In particular, some academics use the word Agile when really they mean Scrum. There are papers (for example this one) which say “agile teams” and continue on to describe how long their iterations (or even worse, Sprints) are. Sprints are a feature of Scrum alone, of all the Agile frameworks: the Agile framework of Kanban for example does not have iterations. Maybe this is an accidental slip-up, but I would hope for more accuracy from academics.

There are also lots of really great articles by people who helped come up with the very idea of Agile. The reason I am worried about even a few dodgy papers is that one experiment (or research paper) can easily be cited out of context or generalised by another paper, leading to huge misconceptions and ultimately a misleading (but popular) HBR or linkedin article without the right context.
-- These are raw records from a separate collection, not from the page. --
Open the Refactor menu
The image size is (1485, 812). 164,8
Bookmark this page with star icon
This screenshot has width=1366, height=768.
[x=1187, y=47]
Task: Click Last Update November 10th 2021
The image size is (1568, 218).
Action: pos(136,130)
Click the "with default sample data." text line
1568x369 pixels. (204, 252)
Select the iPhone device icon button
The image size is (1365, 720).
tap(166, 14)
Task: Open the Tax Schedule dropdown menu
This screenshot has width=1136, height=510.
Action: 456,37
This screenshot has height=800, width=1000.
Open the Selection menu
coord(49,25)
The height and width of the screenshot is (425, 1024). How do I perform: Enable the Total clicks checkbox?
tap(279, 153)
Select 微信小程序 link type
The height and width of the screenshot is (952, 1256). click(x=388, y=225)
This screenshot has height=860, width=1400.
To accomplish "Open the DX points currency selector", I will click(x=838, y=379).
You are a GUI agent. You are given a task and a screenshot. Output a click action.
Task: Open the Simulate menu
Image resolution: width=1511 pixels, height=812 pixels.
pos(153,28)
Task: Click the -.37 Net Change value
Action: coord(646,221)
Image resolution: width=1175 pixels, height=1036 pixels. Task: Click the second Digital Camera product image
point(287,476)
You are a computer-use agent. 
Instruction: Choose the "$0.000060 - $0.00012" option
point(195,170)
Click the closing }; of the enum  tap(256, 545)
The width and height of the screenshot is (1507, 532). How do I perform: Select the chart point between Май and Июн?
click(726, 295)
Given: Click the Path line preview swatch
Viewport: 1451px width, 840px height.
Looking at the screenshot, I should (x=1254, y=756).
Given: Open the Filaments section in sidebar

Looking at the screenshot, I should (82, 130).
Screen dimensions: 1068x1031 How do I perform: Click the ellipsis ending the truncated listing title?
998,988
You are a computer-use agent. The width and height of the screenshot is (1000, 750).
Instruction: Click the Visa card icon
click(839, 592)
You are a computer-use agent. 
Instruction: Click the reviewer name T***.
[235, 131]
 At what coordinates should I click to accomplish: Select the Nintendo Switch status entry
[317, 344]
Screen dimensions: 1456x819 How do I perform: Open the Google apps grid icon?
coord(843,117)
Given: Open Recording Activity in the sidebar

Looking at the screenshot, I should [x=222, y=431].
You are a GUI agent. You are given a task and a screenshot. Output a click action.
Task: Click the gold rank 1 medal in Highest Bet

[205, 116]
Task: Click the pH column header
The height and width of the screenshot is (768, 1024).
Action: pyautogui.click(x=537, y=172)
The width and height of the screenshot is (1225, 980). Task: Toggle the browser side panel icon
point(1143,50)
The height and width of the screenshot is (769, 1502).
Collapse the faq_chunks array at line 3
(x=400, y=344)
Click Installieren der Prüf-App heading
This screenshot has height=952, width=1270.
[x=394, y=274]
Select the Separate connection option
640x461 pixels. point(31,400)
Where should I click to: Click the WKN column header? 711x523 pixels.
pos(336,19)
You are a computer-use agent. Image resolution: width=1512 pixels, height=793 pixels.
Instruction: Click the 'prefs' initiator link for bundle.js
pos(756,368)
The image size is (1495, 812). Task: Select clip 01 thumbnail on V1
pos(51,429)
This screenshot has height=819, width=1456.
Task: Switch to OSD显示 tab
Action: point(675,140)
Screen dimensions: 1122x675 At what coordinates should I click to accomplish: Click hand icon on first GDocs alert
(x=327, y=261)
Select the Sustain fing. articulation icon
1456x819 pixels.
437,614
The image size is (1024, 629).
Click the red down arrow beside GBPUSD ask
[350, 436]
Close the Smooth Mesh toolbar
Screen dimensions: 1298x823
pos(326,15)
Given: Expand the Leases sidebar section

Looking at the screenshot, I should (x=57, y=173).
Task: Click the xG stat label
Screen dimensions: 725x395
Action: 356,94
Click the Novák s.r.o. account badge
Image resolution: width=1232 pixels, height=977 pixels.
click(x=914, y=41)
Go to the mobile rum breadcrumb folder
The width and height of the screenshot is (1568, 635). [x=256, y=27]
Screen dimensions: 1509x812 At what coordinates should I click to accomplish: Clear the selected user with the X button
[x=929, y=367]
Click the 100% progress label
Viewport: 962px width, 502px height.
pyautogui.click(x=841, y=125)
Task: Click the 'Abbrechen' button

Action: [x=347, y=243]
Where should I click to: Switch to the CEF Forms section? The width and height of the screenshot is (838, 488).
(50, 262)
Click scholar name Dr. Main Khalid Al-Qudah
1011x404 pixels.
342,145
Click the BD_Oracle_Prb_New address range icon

Having said this, it is great that academics are starting to look at Agile: some claim the “research lags years behind of the practice” [1]. For me in particular, I am interested in whether the motivation experiments (which we rely upon for incentivising software developers and trying to keep them motivated) truly apply to software development tasks. This BBC article summarises some of the studies, on playing computer games, maths tests, and repetitive-key pressing. But there are none that I can find which examine software development motivation.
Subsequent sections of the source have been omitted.